--- start of MATERIAL ---

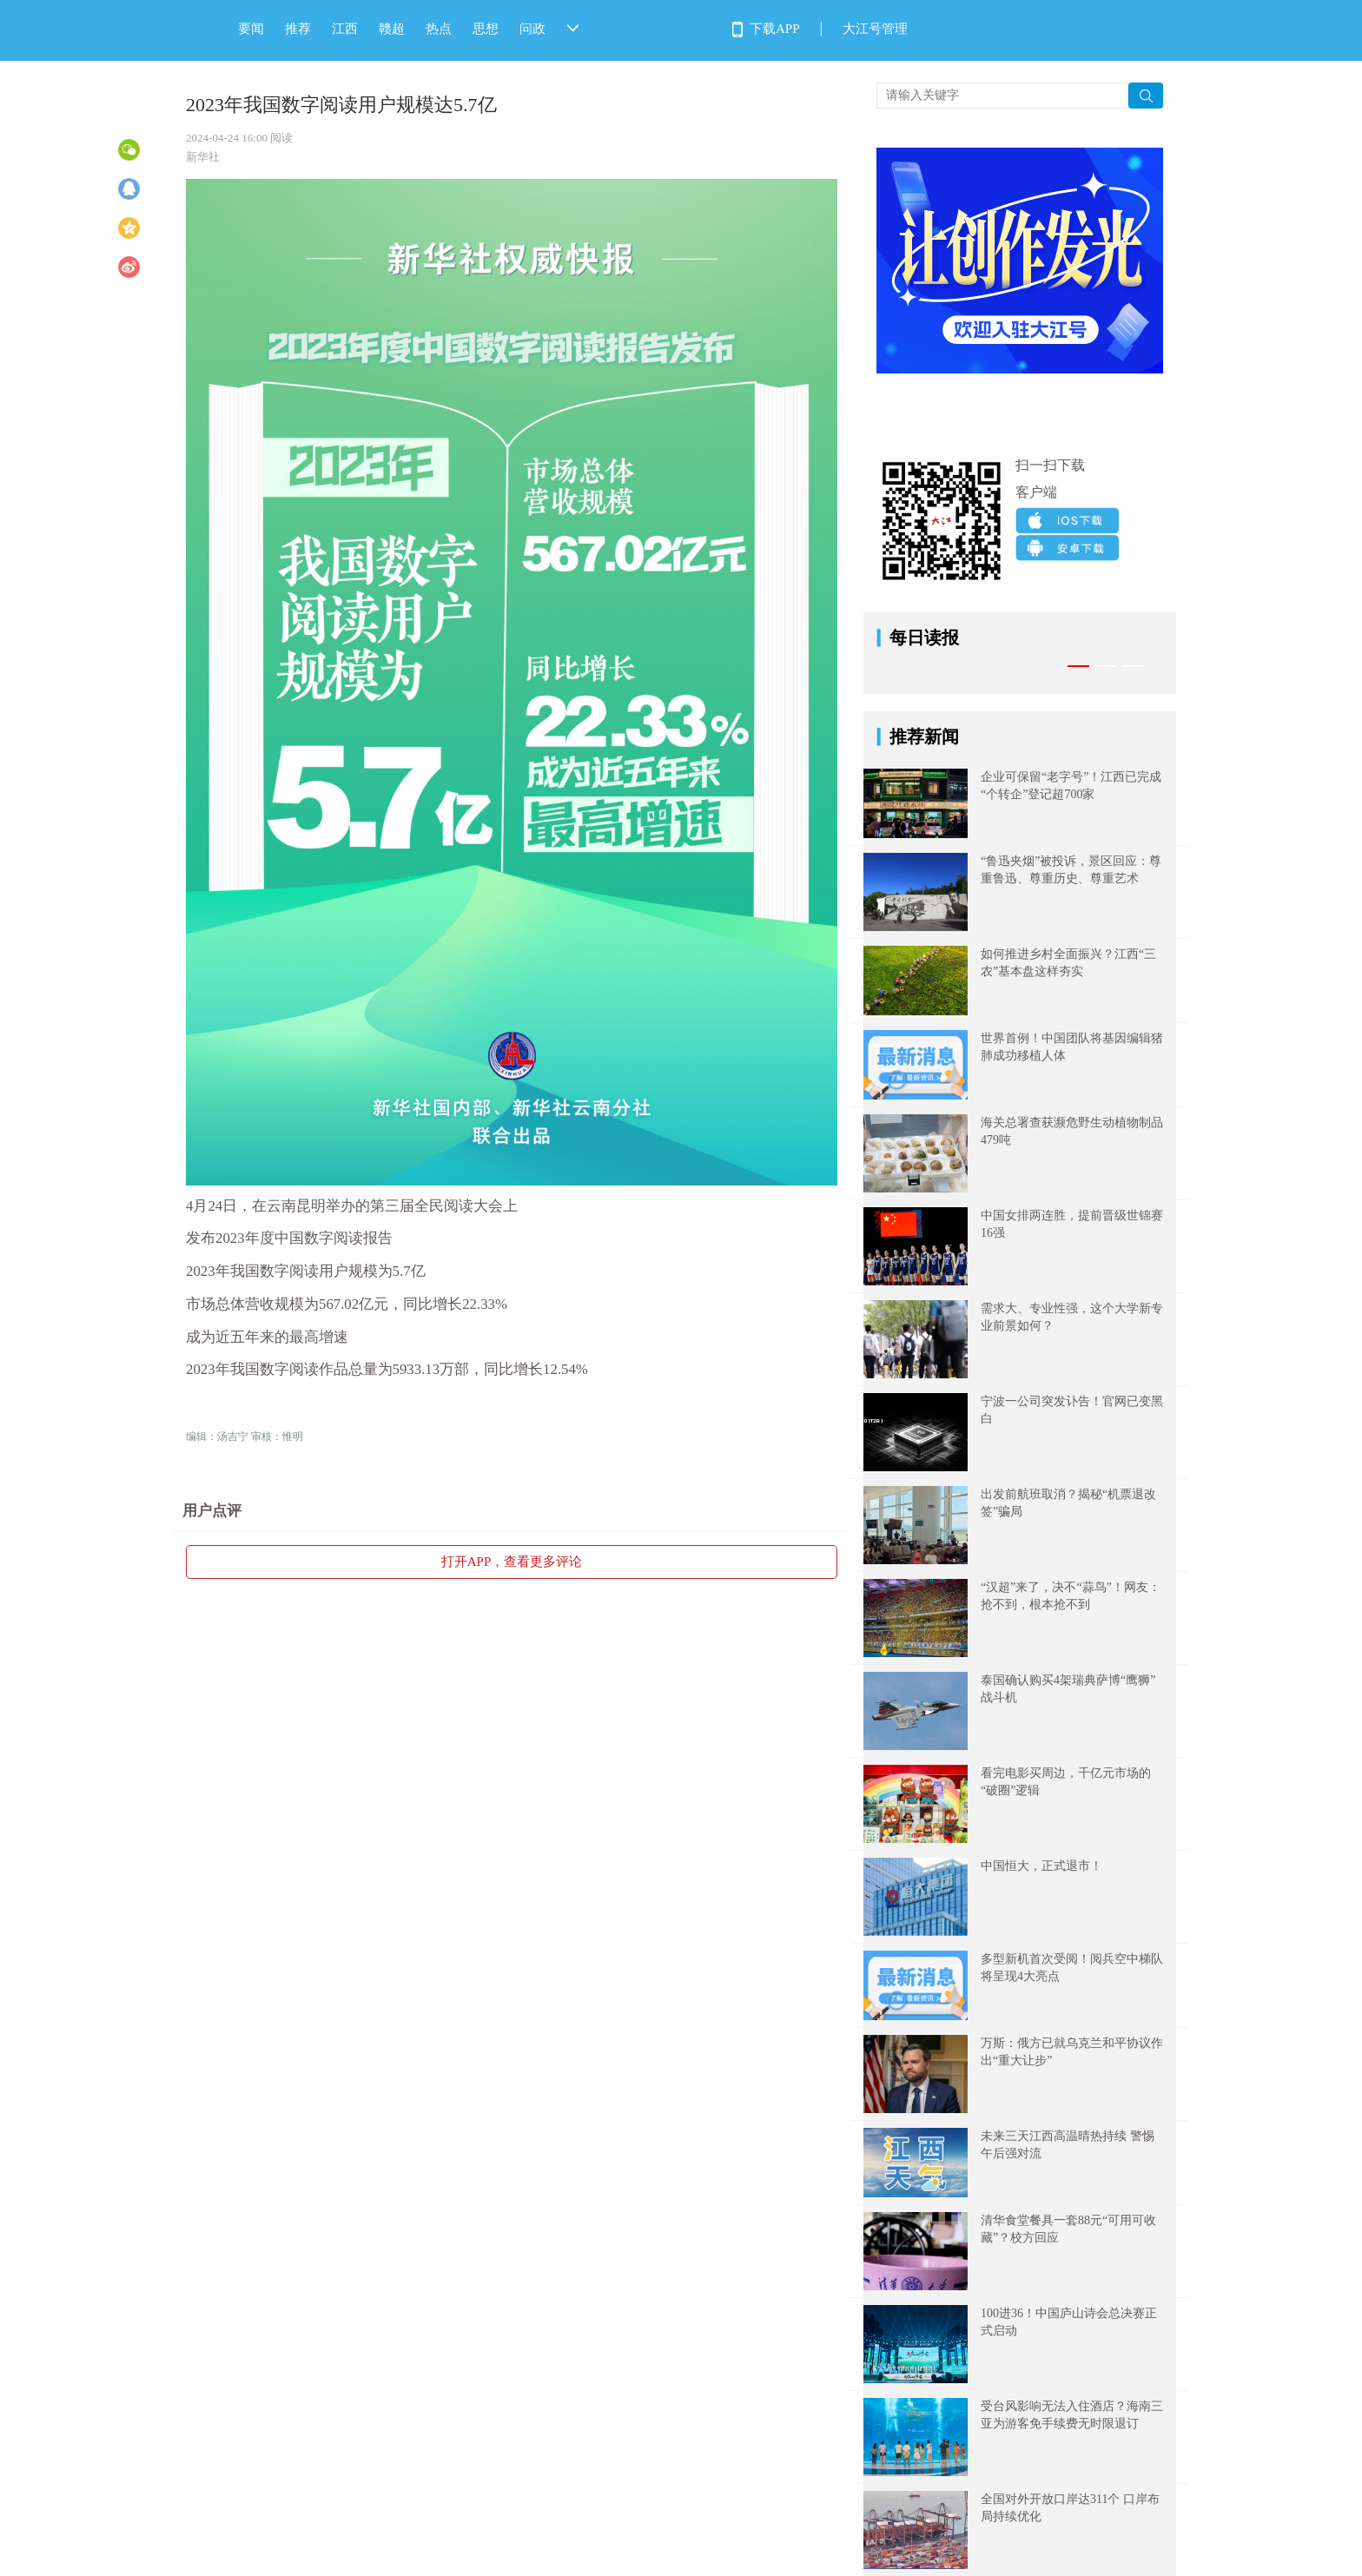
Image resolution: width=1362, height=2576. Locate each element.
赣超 (392, 29)
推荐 (298, 29)
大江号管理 (875, 29)
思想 (486, 29)
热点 (439, 29)
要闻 (251, 29)
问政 (532, 29)
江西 (345, 29)
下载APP (775, 29)
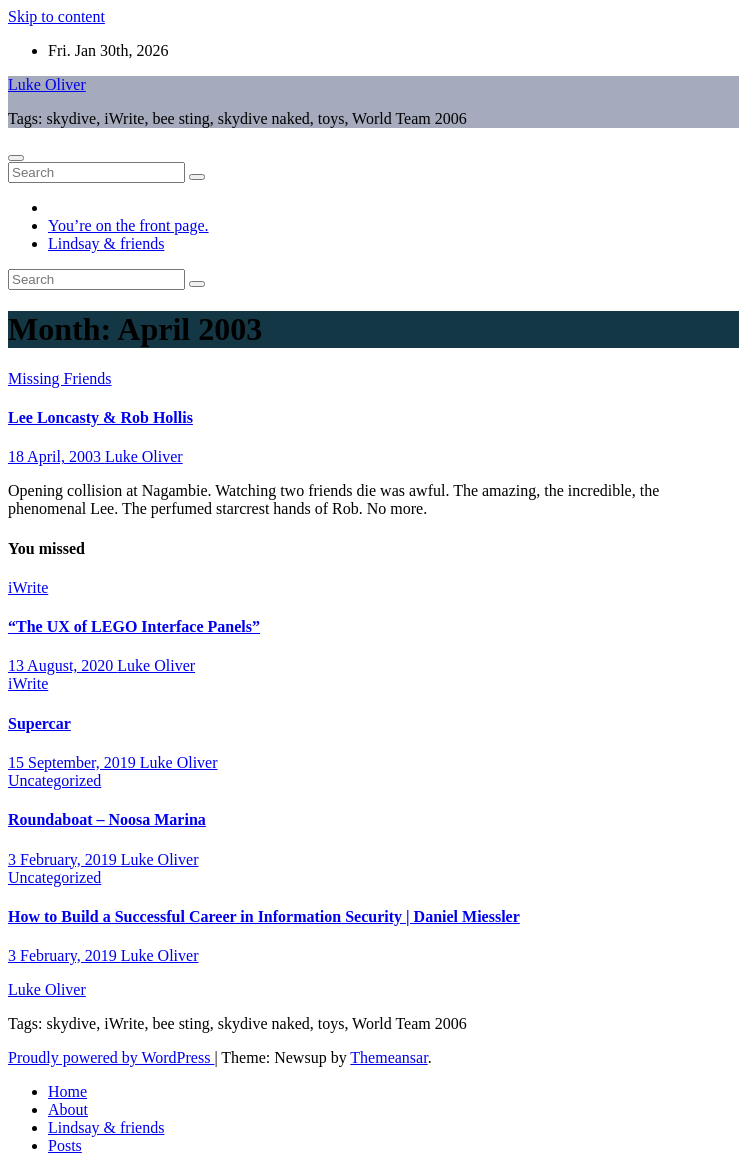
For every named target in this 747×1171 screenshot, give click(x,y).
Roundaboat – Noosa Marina (107, 819)
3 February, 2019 (64, 859)
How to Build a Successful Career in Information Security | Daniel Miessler (264, 916)
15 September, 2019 (74, 762)
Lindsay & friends (106, 243)
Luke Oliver (47, 84)
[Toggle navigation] (16, 158)
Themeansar (388, 1057)
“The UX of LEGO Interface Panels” (134, 626)
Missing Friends (60, 378)
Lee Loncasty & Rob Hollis (100, 417)
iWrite (28, 587)
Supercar (39, 723)
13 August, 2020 (62, 665)
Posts (65, 1145)
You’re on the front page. (128, 225)
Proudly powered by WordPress (111, 1057)
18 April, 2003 (56, 456)
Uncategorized (54, 780)
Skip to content (56, 16)
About (68, 1109)
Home (67, 1091)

--- end of MATERIAL ---

*WORK REQUIRED*
Can you write out all of the material above again, requests included, with each coordinate in the answers raised by 21 and the pictures left out?

*THE COMPLETED TASK*
Image resolution: width=1362, height=2576. Locate each element.
赣超 (413, 50)
推荐 (319, 50)
大江号管理 (896, 50)
思想 (507, 50)
热点 (460, 50)
要闻 (272, 50)
问政 (553, 50)
江西 (366, 50)
下载APP (796, 50)
For every named target in this 747×1171 screenshot, give click(x,y).
Roundaboat – Noosa Marina (128, 840)
3 February, 2019 (85, 880)
How to Build a Successful Career in Information Security | Daniel Miessler (285, 937)
15 September, 2019 (95, 783)
Lindsay & friends (127, 264)
Luke Oliver (68, 105)
[Toggle navigation] (37, 179)
Themeansar (409, 1078)
“The UX of LEGO Interface Panels” (155, 647)
Missing Friends (81, 399)
Lee Loncasty & Rob Hollis (121, 438)
iWrite (49, 608)
Supercar (60, 744)
13 August, 2020 (83, 686)
Posts (86, 1166)
You’re on the front page. (149, 246)
Proudly powered by WordPress (132, 1078)
18 April, 2003 (77, 477)
Uncategorized (75, 801)
Skip to content (77, 37)
About (89, 1130)
Home (88, 1112)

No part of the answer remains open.